Tony Davis

No. 11
- Position: Cornerback

Personal information
- Born: September 9, 1986 (age 39)
- Listed height: 5 ft 10 in (1.78 m)
- Listed weight: 195 lb (88 kg)

Career information
- High school: Warren (OH) Howland
- College: Penn State
- NFL draft: 2009: undrafted

Career history
- Arizona Cardinals (2009)*; Hamilton Tiger-Cats (2009);
- * Offseason and/or practice squad member only

= Tony Davis (cornerback) =

American gridiron football player (born 1986)

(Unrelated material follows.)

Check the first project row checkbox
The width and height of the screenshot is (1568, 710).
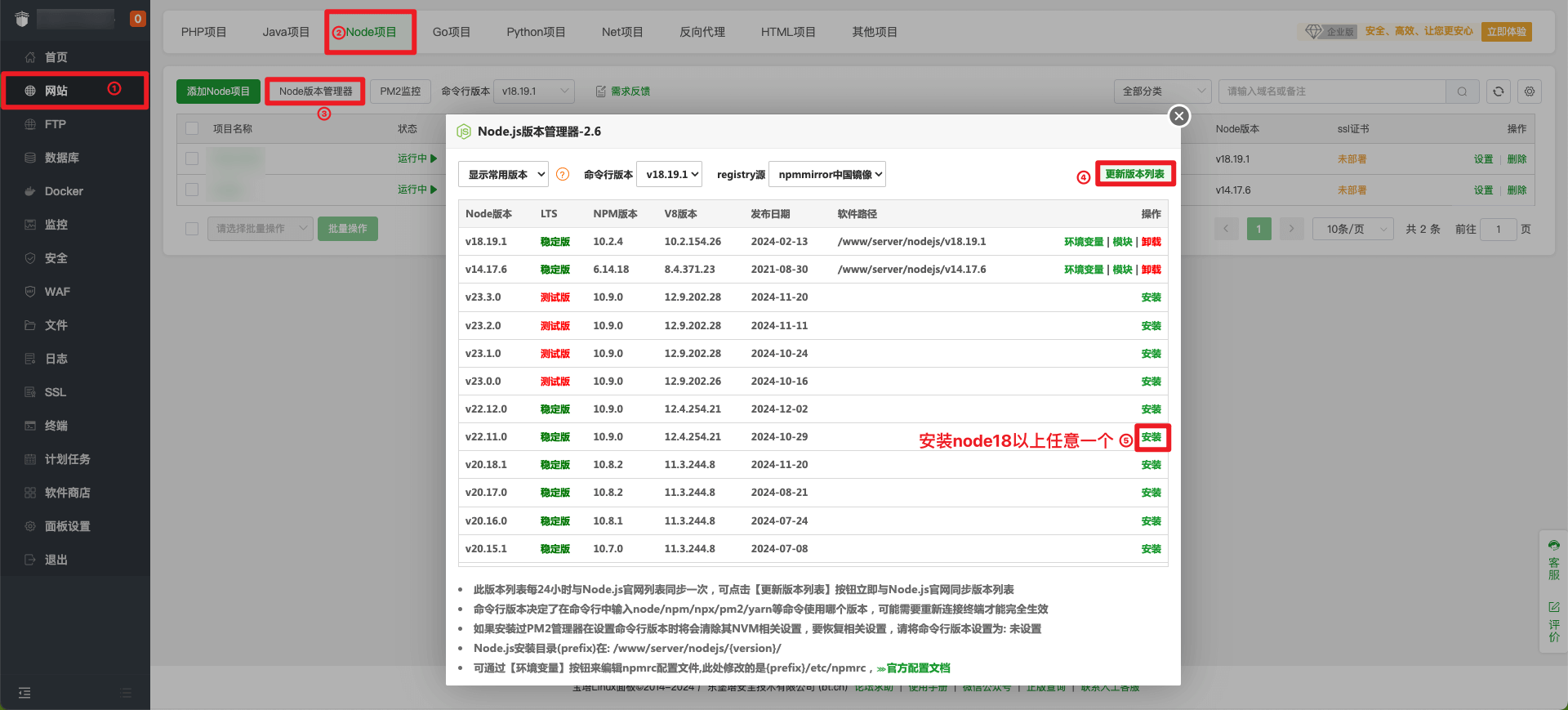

Antonio West Davis (born September 9, 1986) is a former gridiron football cornerback. He was signed by the Arizona Cardinals as an undrafted free agent in 2009. He also spent time in 2009 with the Hamilton Tiger-Cats of the Canadian Football League (CFL). He played college football at Penn State.

==Early life==
Davis had outstanding football career at Howland High School in Howland Township, Ohio, where he was named 1st-team All-State, Ohio Division II Co-Offensive Player-of-the-Year, and twice named All-Metro Athletic Conference.

==College career==
Davis saw his first action as a sophomore, playing in 9 games during the 2005 season as the top reserve cornerback behind All-America and future pro, Alan Zemaitis. He started in every game at cornerback in 2006 and led the team (and was second in the Big Ten Conference) with 13 pass break-ups. He finished the season with 42 tackles, capping his season with an electrifying 88-yard fumble recovery and return for the game-winning touchdown in Penn State's 20-10 Outback Bowl victory over Tennessee.

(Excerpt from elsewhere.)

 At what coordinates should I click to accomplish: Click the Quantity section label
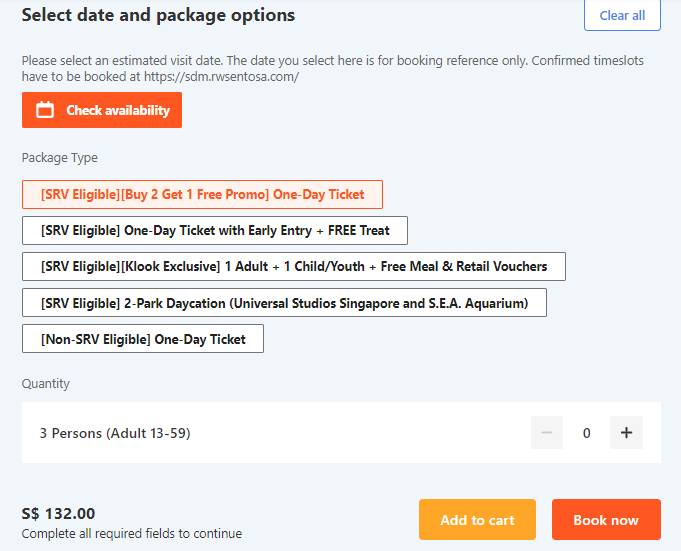pos(46,383)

Davis suffered several season injuries in 2007, including a mid-season appendicectomy. He appeared in 11 games at safety, recording 29 tackles, 2 forced fumbles, 2 pass break-ups, and an interception. Davis returned to cornerback for his senior season in 2008. He was the starter for all 13 games and earned honorable mention All-Big Ten accolades. He was presented with a special award from the State College Quarterback Club at the Nittany Lions's annual football banquet. He finished the season with 46 tackles, 5 pass break-ups, and an interception.

Davis earned a Bachelor of Science in Recreation, Parks and Tourism from Penn State in 2008.